ПРИВЕДЁННЫЙ ОТРЫВОК:
::::

Мобилизационный этап жизни советского общества в 1950-е годы сменился переходом к нормальному его функционированию. Героизация производственного подвига, штурмовщины, уже не соответствовала историческому моменту. На первый план вышла проблема слаженности, единства как индустриального производства, так и общественного производства в целом. Этот перелом наглядно отображён в романе Галины Николаевой «Битва в пути» (1957), в котором производственные подвиги и плакатность, присущие эпохе 1920–1940-х, были представлены как анахронизм, как нечто мешающее развитию советского общества, а во главу угла поставлена идея рациональной организации производства. Книга Николаевой оказалась знаковой ещё и потому, что предложила читателю новый тип героя, наделённого новым набором личностных качеств, в которых на смену романтике и героизму приходили рациональность и ответственность.

Увы, большинство авторов продолжало мыслить всё в той же героической парадигме. Поэтому смещение фокуса советского производственного романа в 1960–1970-е годы в сторону страстных физиков, проникнутых авантюрным духом геологов и людей творческого труда было отражением инерционности восприятия производственного романа как романа о труде в исключительных обстоятельствах, общей ошибочной тяги к перманентной плакатной революционности. Завод стал конвейером и в этом смысле потерял свою привлекательность с точки зрения так и неизжитых в сознании советского человека штампов революционного романтизма и индивидуалистической психологии. Рутинность отлаженного механизма производства стала восприниматься как негативный фактор, а требования социального производства, апеллировавшие к негероическим, коллективистским качествам личности, стали поводом для повествования о производстве исключительно в негативных тонах (подавление творческого начала, нивелировка личности).

::::

ЗАДАНИЕ A: Перепишите дословно часть приведённого отрывка о советском производственном романе. Начните со слов «Мобилизационный этап жизни» и остановитесь после слов «рациональность и ответственность.».

::::

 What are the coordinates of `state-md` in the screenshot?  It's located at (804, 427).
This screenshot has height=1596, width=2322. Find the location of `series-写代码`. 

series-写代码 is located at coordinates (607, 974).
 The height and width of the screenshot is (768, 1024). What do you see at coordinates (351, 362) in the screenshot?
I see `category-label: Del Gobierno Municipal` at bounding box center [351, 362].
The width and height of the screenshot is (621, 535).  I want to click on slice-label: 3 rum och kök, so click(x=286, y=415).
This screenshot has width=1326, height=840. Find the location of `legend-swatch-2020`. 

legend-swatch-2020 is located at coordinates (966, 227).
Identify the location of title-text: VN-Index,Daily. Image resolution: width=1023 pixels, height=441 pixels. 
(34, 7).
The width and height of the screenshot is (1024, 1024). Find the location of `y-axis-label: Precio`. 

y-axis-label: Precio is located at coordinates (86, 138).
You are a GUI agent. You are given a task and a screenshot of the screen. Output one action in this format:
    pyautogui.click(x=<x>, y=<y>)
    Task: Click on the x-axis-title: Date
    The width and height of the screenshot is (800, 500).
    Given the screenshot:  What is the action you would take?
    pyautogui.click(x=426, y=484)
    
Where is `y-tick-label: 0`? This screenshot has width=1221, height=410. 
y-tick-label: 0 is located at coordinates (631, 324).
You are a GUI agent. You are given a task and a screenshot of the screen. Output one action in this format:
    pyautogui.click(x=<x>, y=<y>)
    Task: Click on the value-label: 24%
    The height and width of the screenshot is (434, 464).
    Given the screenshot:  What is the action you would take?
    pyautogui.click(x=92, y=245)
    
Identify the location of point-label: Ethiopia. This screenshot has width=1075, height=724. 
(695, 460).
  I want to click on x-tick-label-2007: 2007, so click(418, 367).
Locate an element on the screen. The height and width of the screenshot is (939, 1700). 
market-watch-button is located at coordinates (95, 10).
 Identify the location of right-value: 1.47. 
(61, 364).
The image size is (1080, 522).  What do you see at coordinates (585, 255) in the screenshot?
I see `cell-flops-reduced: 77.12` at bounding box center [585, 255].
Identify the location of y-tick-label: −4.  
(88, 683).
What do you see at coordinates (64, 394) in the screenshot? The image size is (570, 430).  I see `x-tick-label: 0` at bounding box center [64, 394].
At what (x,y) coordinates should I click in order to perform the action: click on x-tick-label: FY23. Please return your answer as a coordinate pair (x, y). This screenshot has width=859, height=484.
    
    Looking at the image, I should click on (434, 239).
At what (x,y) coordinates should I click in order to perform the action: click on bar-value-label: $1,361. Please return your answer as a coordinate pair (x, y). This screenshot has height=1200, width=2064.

::::

ЗАДАНИЕ B: Оформите строки записей в виде таблицы Markdown, начиная со строки, где есть «The width and height of the screenshot is (621, 535).», и заканчивая строкой, где есть «legend-swatch-2020 is located», включительно. Пустые строки не включайте; столбцы назовите «№» и «Строка».

ОТВЕТ A:
Мобилизационный этап жизни советского общества в 1950-е годы сменился переходом к нормальному его функционированию. Героизация производственного подвига, штурмовщины, уже не соответствовала историческому моменту. На первый план вышла проблема слаженности, единства как индустриального производства, так и общественного производства в целом. Этот перелом наглядно отображён в романе Галины Николаевой «Битва в пути» (1957), в котором производственные подвиги и плакатность, присущие эпохе 1920–1940-х, были представлены как анахронизм, как нечто мешающее развитию советского общества, а во главу угла поставлена идея рациональной организации производства. Книга Николаевой оказалась знаковой ещё и потому, что предложила читателю новый тип героя, наделённого новым набором личностных качеств, в которых на смену романтике и героизму приходили рациональность и ответственность.

ОТВЕТ B:
| № | Строка |
|---|---|
| 1 | The width and height of the screenshot is (621, 535).  I want to click on slice-label: 3 rum och kök, so click(x=286, y=415). |
| 2 | This screenshot has width=1326, height=840. Find the location of `legend-swatch-2020`.  |
| 3 | legend-swatch-2020 is located at coordinates (966, 227). |